Once the line with "MORE FROM AUTHOR (167, 1962)" is found in the data, output it and each following line exactly, up to and including the line with "[button] (487, 37)", and nothing before or after.

(Collected data)
□ □ □

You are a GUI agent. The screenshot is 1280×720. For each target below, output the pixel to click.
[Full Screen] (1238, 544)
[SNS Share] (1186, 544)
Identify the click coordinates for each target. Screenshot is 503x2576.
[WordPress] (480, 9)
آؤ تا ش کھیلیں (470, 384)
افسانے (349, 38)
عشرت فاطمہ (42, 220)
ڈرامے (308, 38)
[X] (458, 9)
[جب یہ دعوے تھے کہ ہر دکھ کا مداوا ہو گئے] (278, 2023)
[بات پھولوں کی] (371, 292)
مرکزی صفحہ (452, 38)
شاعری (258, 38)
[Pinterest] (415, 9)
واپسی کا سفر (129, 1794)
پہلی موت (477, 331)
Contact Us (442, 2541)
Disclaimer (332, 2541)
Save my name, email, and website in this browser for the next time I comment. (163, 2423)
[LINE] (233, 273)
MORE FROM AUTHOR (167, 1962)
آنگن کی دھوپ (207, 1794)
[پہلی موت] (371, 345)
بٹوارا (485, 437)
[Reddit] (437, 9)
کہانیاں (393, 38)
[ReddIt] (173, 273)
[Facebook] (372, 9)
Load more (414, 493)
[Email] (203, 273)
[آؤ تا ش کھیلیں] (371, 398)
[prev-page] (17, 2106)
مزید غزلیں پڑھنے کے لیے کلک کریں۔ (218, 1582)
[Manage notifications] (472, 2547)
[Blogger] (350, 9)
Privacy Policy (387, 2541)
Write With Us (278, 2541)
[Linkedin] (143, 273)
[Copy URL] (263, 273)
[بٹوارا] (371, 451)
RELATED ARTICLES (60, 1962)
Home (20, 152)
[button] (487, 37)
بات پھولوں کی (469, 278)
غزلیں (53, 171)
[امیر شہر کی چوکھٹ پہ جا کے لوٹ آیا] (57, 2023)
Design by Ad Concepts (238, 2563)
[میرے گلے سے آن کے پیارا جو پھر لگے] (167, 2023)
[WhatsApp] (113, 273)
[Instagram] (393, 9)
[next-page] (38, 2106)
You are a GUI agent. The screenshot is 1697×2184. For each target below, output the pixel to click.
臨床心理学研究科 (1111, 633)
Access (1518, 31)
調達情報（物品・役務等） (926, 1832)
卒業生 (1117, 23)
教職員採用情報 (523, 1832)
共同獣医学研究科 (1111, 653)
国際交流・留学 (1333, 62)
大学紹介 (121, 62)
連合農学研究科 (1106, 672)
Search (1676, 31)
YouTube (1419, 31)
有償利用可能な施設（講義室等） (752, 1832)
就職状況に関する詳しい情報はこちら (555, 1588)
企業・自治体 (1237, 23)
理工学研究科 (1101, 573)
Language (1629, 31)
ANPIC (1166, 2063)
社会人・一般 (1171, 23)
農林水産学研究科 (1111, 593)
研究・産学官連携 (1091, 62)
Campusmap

□ □ □

**ANSWER SPACE**
MORE FROM AUTHOR (167, 1962)
آنگن کی دھوپ (207, 1794)
[پہلی موت] (371, 345)
بٹوارا (485, 437)
[Reddit] (437, 9)
کہانیاں (393, 38)
[ReddIt] (173, 273)
[Facebook] (372, 9)
Load more (414, 493)
[Email] (203, 273)
[آؤ تا ش کھیلیں] (371, 398)
[prev-page] (17, 2106)
مزید غزلیں پڑھنے کے لیے کلک کریں۔ (218, 1582)
[Manage notifications] (472, 2547)
[Blogger] (350, 9)
Privacy Policy (387, 2541)
Write With Us (278, 2541)
[Linkedin] (143, 273)
[Copy URL] (263, 273)
[بٹوارا] (371, 451)
RELATED ARTICLES (60, 1962)
Home (20, 152)
[button] (487, 37)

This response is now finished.